***** Records to process
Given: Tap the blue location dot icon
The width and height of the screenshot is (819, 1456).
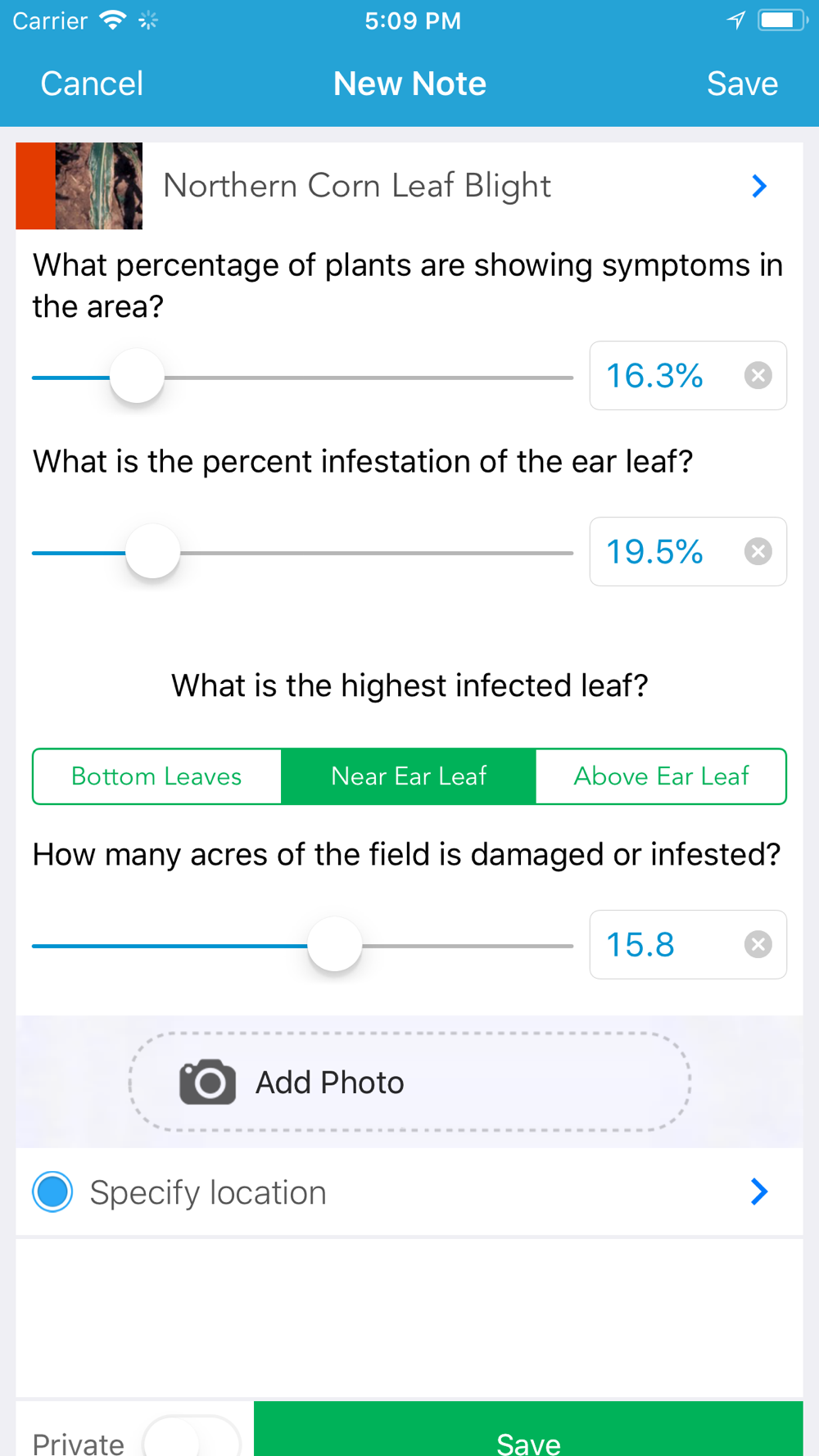Looking at the screenshot, I should [x=53, y=1191].
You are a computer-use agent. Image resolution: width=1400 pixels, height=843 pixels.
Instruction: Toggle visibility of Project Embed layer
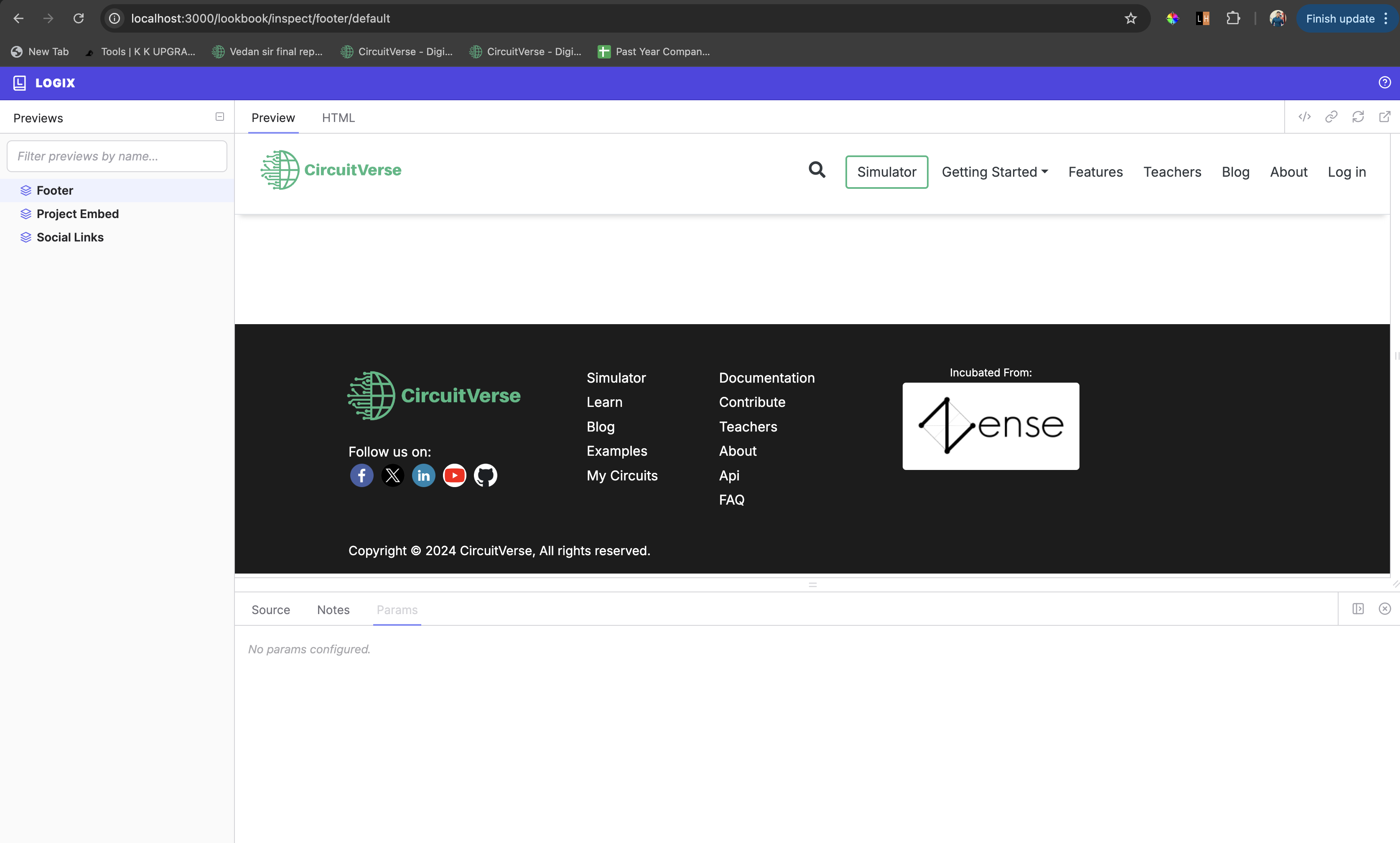[x=26, y=214]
**********
• _Exercise description_
Recast the records above as a JSON list of strings with one string per line. Skip blank lines and leave the pictures out.

• _Reply to the task_
[
  "Given: Tap the blue location dot icon",
  "The width and height of the screenshot is (819, 1456).",
  "Looking at the screenshot, I should [x=53, y=1191].",
  "You are a computer-use agent. Image resolution: width=1400 pixels, height=843 pixels.",
  "Instruction: Toggle visibility of Project Embed layer",
  "[x=26, y=214]"
]